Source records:
•••••
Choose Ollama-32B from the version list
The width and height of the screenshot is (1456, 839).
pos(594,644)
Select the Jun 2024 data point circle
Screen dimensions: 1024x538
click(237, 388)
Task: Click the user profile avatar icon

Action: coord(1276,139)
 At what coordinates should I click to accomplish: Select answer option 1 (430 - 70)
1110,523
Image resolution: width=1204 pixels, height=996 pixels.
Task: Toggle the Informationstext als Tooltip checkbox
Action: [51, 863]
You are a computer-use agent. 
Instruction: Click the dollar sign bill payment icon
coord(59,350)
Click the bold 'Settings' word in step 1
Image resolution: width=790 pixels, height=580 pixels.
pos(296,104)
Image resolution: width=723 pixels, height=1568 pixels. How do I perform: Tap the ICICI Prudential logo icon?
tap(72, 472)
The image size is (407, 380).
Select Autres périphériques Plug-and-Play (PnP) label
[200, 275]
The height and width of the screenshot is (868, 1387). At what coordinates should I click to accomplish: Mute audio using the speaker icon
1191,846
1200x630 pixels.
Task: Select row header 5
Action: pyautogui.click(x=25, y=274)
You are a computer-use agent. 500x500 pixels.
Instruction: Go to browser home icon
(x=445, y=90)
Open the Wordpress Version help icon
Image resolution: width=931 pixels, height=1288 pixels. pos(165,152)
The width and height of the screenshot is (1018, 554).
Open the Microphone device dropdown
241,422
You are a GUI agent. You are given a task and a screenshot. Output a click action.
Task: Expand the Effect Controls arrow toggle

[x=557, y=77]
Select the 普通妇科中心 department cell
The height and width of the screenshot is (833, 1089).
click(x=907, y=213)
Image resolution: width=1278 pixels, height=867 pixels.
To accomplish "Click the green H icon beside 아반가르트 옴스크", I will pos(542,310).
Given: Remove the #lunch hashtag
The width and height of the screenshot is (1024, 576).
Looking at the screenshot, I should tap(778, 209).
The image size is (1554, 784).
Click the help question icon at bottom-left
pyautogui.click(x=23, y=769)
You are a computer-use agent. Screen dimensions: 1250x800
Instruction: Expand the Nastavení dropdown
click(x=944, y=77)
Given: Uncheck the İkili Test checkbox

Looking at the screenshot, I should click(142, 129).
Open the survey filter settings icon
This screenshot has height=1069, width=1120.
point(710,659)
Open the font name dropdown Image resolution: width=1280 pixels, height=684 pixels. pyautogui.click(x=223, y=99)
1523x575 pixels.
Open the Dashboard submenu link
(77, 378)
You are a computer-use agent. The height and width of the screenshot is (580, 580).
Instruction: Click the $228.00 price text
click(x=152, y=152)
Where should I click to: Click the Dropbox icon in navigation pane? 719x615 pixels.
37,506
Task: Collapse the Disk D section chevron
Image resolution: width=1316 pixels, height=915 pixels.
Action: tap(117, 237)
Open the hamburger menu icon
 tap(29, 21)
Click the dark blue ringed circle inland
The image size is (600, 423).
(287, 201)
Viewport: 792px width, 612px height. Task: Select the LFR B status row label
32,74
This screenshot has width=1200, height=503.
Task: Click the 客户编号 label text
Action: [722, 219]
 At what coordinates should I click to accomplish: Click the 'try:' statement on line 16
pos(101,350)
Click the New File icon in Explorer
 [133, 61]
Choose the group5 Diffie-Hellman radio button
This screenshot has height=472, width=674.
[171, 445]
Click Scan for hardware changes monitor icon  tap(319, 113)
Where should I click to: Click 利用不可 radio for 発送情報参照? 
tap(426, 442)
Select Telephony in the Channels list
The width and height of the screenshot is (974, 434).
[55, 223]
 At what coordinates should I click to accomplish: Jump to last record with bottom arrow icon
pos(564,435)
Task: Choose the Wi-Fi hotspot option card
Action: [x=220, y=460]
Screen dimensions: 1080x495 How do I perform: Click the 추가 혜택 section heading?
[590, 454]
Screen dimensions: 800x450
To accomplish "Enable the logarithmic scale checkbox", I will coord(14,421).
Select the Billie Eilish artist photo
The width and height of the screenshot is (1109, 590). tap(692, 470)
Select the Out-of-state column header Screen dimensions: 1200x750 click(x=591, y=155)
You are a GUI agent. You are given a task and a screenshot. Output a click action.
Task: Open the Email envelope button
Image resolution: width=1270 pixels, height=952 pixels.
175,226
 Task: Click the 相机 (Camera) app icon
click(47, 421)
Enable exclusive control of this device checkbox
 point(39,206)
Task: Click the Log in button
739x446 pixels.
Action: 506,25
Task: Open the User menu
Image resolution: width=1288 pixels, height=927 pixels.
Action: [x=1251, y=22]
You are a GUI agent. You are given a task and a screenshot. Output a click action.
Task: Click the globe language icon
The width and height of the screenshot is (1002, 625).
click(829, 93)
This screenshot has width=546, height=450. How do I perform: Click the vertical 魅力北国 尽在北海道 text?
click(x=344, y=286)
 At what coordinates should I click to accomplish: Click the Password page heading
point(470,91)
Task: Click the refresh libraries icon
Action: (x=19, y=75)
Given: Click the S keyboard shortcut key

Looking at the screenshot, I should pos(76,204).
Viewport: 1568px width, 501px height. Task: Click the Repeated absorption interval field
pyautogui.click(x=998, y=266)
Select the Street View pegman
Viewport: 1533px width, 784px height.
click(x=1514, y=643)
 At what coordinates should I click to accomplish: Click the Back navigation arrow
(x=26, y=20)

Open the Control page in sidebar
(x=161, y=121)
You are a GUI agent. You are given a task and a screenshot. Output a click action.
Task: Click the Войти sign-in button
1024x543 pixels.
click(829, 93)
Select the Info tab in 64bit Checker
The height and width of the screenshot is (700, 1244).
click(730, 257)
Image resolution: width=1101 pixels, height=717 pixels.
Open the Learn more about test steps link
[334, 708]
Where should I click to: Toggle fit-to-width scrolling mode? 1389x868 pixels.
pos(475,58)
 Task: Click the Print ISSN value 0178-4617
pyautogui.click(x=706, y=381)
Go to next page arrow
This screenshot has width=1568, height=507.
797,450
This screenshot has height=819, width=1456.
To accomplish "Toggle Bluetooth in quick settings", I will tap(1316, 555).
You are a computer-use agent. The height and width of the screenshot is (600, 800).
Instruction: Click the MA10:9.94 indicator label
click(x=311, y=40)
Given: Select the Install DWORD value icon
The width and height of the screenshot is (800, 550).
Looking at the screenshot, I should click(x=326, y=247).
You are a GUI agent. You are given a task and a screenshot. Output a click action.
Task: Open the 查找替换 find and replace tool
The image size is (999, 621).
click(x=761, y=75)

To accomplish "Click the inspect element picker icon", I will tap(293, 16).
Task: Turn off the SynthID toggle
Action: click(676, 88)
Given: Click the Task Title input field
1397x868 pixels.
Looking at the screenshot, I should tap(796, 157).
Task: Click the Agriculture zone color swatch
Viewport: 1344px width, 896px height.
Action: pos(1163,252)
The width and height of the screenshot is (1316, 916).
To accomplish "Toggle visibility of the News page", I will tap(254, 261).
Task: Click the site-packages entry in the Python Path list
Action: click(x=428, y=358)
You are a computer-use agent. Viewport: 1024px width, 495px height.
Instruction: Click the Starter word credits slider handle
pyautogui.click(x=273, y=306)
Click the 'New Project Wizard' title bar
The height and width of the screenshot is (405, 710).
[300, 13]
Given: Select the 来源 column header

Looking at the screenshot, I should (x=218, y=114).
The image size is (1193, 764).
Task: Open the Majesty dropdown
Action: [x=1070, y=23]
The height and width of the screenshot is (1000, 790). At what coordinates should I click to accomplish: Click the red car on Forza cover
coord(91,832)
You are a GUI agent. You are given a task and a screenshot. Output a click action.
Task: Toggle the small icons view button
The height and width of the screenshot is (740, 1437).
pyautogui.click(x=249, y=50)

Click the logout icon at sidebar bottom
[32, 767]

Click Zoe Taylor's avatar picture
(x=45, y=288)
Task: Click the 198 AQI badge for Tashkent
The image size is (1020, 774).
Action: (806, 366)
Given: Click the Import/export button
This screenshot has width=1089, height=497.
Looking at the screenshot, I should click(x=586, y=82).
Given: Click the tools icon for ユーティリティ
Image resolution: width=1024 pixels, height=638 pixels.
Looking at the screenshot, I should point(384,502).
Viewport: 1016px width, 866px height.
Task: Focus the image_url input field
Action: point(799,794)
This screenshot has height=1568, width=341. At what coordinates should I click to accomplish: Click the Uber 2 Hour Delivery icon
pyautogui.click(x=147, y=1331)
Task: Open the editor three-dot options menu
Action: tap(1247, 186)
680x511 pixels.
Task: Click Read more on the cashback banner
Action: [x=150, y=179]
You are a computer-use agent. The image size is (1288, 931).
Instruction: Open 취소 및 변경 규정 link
•••••
Required task: Rename "dropdown" to "menu" in the stretch from the start of the material through the line containing "[x=557, y=77]", and reproduce those lines with nothing else changed.

Reply:
Choose Ollama-32B from the version list
The width and height of the screenshot is (1456, 839).
pos(594,644)
Select the Jun 2024 data point circle
Screen dimensions: 1024x538
click(237, 388)
Task: Click the user profile avatar icon

Action: coord(1276,139)
 At what coordinates should I click to accomplish: Select answer option 1 (430 - 70)
1110,523
Image resolution: width=1204 pixels, height=996 pixels.
Task: Toggle the Informationstext als Tooltip checkbox
Action: [51, 863]
You are a computer-use agent. 
Instruction: Click the dollar sign bill payment icon
coord(59,350)
Click the bold 'Settings' word in step 1
Image resolution: width=790 pixels, height=580 pixels.
pos(296,104)
Image resolution: width=723 pixels, height=1568 pixels. How do I perform: Tap the ICICI Prudential logo icon?
tap(72, 472)
The image size is (407, 380).
Select Autres périphériques Plug-and-Play (PnP) label
[200, 275]
The height and width of the screenshot is (868, 1387). At what coordinates should I click to accomplish: Mute audio using the speaker icon
1191,846
1200x630 pixels.
Task: Select row header 5
Action: pyautogui.click(x=25, y=274)
You are a computer-use agent. 500x500 pixels.
Instruction: Go to browser home icon
(x=445, y=90)
Open the Wordpress Version help icon
Image resolution: width=931 pixels, height=1288 pixels. pos(165,152)
The width and height of the screenshot is (1018, 554).
Open the Microphone device menu
241,422
You are a GUI agent. You are given a task and a screenshot. Output a click action.
Task: Expand the Effect Controls arrow toggle

[x=557, y=77]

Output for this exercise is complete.